New Cybersafety Program Touted
By DAVID SCHULTE
Keeping kids safe online is its goal.
A new Internet safety program that would help keep children from being exposed to sexually explicit material and predators will be available soon to area schools, churches and youth groups.
The Crime Commission is preparing to launch its “Cyber-Safety” program this fall to teach children the potential dangers of being online, program coordinator Kim Wiles said.
The program was developed after the commission surveyed educators about what crime-prevention programs were needed for children.
“About 85 percent said they wanted Internet safety,” Wiles said.
Many children’s after-school computer use is not closely monitored by an adult, and what they see online is not always suited for young children, she said.
Studies have suggested that one in five children has received a sexual solicitation or approach while online and that one in 17 has been threatened or harassed online.
The program, which is expected to be available by November, is geared for elementary and middle school students, Wiles said.
One of the biggest concerns for children online is the personal information they put on their profiles on popular Web sites such as MySpace, said Sgt. Tim Stadler of the Tulsa Police Department’s Cyber Crimes Unit.
Stadler believes that parents should not allow their children who are younger than high school age to place their profiles or personal information online, but officers in the Cyber Crimes Unit are seeing more children in elementary school post their profiles.
“Kids that young are going to do that stuff, so the best thing you can do is to teach them the dangers that exist on the Internet,” he said.
To stay safe online, children should keep their profiles private – - that is, allow only family members and friends to view them, he said.
Stadler also advises parents to require their children to give them the names of everyone who can view their profiles, and they should know who those people are.
Children should never allow adults who are not family members to view their profiles, he said.
Unrelated adults’ interest in children’s profiles is “a huge danger sign,” Stadler said.
“Profiles should not be viewed to the world. That makes it difficult for an Internet predator to find them.”
The Cyber-Safety program will encourage children to report any sexually explicit material they receive while online to their parents or a trusted adult, Wiles said.
A recent study by researchers from the University of New Hampshire found that 42 percent of Internet users ages 10 to 17 have viewed pornography online. The same study showed that two-thirds of the 1,500 Internet users surveyed — most ages 13 to 17 — did not want to see pornographic images and did not seek them out.
Wiles encouraged parents to install software on their home computers to prevent their children from receiving sexually explicit material. She also urged them to require their children to give them their passwords and user names so they can view their “history” on the Internet.

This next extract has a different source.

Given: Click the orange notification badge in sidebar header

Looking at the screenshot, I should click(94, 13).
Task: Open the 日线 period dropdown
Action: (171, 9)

Tips for parents and guardians on monitoring their children’s use of the Internet and e-mail:
Place the home computer in a room that is frequently used so it can be seen easily by family members.
Install blocking, monitoring and filtering applications on the computer.
Set reasonable rules about the time of day and length of time children can use the Internet and people with whom they can communicate.
Encourage your children to come to you when they encounter problems online. Reassure them that when they encounter something disturbing online, it is not their fault.
Before signing up with an Internet service provider, research the effectiveness of its spam filters.
Teach children not to open spam or e-mails from people they don’t know.
Ensure that children don’t respond to any online communication in a sexually provocative way.
Sources: Tulsa Police Department, the Crime Commission and the National Center for Missing and Exploited Children
David Schulte 581-8367
Originally published by DAVID SCHULTE World Staff Writer.
(c) 2008 Tulsa World. Provided by ProQuest LLC. All rights Reserved.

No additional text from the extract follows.